Objective: The aim of this study was to analyze the role of LINC01554 in the pathogenesis of hepatocellular carcinoma (HCC) and explore the potential mechanism through which LINC01554 affects the migration and proliferation of HCC cells.
Patients and methods: LINC01554 expression in HCC tissues and its link to the prognosis of patients were analyzed by The Cancer Genome Atlas (TCGA) database. Quantitative Real Time-Polymerase Chain Reaction (qRT-PCR) was carried out to examine LINC01554 levels in 60 cases of HCC clinical tissues and HCC cell lines. Then, LINC01554 overexpression model was constructed using lentivirus in HCC cell lines. HCC proliferation and invasive ability were evaluated through Cell Counting Kit (CCK-8) and transwell tests, respectively. Furthermore, the potential action mechanism of LINC01554 was explored using bioinformatics analysis and in vitro cell experiments.

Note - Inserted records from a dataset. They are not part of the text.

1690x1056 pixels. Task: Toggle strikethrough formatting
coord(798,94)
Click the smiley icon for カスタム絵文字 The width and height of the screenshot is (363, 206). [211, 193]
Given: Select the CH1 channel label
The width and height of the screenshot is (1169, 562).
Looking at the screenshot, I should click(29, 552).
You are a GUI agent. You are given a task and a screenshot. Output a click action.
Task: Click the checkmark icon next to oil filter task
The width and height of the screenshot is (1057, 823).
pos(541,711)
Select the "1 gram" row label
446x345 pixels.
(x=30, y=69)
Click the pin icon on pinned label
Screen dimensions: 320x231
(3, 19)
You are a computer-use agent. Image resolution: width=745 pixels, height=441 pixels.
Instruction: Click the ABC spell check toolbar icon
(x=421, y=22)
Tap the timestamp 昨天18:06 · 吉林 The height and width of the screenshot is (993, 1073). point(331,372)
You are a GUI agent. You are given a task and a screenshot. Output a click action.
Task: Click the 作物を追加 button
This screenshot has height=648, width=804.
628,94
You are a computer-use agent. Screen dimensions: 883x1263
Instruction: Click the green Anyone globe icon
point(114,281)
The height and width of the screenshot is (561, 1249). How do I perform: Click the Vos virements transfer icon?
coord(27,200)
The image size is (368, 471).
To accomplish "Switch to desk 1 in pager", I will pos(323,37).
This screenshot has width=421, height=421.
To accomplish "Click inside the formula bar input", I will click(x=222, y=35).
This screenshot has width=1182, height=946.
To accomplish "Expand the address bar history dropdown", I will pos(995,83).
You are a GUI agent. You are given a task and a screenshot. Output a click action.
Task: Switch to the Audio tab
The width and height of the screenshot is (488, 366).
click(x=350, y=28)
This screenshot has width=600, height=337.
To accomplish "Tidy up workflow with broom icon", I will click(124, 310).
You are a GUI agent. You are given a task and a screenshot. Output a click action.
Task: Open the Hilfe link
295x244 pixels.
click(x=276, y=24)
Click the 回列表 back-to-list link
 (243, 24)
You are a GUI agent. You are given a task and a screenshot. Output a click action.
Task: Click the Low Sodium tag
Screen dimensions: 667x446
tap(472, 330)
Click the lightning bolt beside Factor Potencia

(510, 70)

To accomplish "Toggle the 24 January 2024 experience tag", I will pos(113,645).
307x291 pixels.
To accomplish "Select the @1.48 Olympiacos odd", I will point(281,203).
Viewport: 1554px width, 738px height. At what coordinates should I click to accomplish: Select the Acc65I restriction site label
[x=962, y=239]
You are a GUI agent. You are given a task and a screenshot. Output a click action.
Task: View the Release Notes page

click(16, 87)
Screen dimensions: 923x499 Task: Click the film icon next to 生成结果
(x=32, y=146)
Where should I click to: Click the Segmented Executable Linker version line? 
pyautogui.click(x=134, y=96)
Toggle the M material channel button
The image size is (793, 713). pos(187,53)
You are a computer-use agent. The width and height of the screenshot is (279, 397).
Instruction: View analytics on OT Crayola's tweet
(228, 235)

Results: Analysis of the TCGA database revealed that LINC01554 was remarkably under-expressed in HCC tissues. Decreased expression of LINC01554 predicted a poor prognosis for patients. Besides, LINC01554 overexpression markedly blunted the proliferation and migratory capacities of HCC cells. LINC01554 competed with NGFR to bind to microRNA-3681-3p, thereby providing possible mechanisms by which LINC01554 could participate in the progression of HCC.
Conclusions: This study shows for the first time that LINC01554 modulates NGFR expression by binding to microRNA-3681-3p, thereby participating in the progression of HCC.